:: Exercise requirements ::
1. In the profile of Oliver Solga, who preceded him as mayor of Pezinok?
2. Extend the biographical text on Oliver Solga, picking up right after its last sentence.

Current municipal councillor of Pezinok
- Incumbent
- Assumed office 1998 – 2002 28 November 2022 – present

Current regional councillor of Bratislava Region
- Incumbent
- Assumed office 2005 – ? 22 November 2022 – present

Former mayor of Pezinok
- In office December 2002 – 10 December 2018
- Preceded by: Ivan Pessel
- Succeeded by: Igor Hianik

Personal details
- Born: 3 August 1954 (age 71) Modra, Czechoslovakia
- Spouse: Jana Solgová
- Children: Adam Solga
- Education: Faculty of Arts, Comenius University

= Oliver Solga =

Oliver Solga (born 3 August 1954) is a Slovakian art historian, visual artist and the mayor of Pezinok from 2002 to 2018.

:: Provided material ::
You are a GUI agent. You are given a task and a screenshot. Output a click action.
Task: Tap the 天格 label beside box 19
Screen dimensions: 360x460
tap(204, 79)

:: Answers for the tasks ::
1. Ivan Pessel

2.
In 1985 he graduated from visual arts at the Faculty of Arts, Comenius University in Bratislava. He worked as a teacher and as editor-in-chief of the monthly magazine called Pezinčan. He was involved in graphics, illustration and postage stamps. He illustrated posters for both years of Koncert mladosti festival. He had several dozen exhibitions at home and abroad, including in Vienna, Warsaw, Budapest, and Paris. As an art historian and curator he prepared several dozen exhibitions of domestic and foreign artists.

He was not and is not a member of any political party. He is married, has a son, Adam, and grandchildren, Terézia and Oliver.

== Career ==
- 1985–1995 – teacher at the Secondary Vocational School in Pezinok (ceramics department)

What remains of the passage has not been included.